Russia's other main DTT partners in Europe, Cyprus, Luxembourg and Malta, have already agreed to this, although they were able to obtain some concessions in the form of exceptions to the 15 per cent tax.
In December 2020, Russia offered similar terms to the Dutch government, which has refused to accept them. Instead, according to the official Russian news agency TASS, the Netherlands is proposing an expanded list of exceptions where dividend recipients would be taxed at less than 15 per cent.
The Russian government described the Dutch Ministry of Finance's proposals as 'essentially dilute'. They would, it said, make the effect of Russia's measures to support the national economy and social programmes ‘unattainable’ and would ‘hamper the implementation of the President’s instructions.’
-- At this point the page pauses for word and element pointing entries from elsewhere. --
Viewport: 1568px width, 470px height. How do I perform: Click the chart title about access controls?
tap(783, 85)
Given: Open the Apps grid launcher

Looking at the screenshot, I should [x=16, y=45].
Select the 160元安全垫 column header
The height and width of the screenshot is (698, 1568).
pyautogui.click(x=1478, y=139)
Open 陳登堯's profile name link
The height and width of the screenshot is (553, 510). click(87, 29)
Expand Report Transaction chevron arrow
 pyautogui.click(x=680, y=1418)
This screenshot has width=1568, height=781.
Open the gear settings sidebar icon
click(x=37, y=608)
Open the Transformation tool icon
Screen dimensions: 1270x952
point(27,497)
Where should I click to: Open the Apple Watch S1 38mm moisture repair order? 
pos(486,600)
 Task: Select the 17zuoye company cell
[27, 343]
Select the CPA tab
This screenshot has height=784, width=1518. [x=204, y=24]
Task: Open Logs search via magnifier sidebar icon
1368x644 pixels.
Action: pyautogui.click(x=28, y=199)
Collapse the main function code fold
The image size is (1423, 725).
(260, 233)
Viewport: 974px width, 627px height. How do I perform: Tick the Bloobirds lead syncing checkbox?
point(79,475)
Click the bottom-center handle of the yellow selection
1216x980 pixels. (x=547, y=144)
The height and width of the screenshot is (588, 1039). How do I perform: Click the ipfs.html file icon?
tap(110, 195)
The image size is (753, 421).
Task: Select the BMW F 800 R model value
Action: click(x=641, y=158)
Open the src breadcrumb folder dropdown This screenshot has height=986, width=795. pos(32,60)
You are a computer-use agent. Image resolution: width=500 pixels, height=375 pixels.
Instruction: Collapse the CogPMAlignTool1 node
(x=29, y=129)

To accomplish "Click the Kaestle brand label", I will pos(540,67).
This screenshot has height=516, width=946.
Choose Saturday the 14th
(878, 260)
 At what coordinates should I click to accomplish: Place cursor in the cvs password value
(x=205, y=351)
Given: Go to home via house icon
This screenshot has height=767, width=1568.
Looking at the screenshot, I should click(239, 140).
The Russian government tabled Bill No. 1147902-7, withdrawing from the existing DTT by 1 July. The Bill has now been approved by both houses of its parliament and signed by the president.
It is still possible for the Netherlands to offer a last-minute compromise, as occurred in 2020 with Cyprus. If not, dual-resident companies operating between the two countries will have to prepare to be taxed twice on the same profits. Dividend payments made by Russian companies to Dutch shareholders will be subject to the 15 per cent withholding tax and interest and royalties payments will be taxed by Russia at 20 per cent. Withheld Russian withholding tax on dividends, interest and royalties may not be eligible for a tax credit against any Dutch corporate income tax due on such income.
Dutch and Russian companies that have entities in place in the other jurisdiction will have to change their corporate and contractual structures to avoid potential tax leakages, commented law firm DLA Piper. 'We recommend that companies act swiftly and start assessing what the tax impact is of a treatyless situation as of 1 January 2022', it said.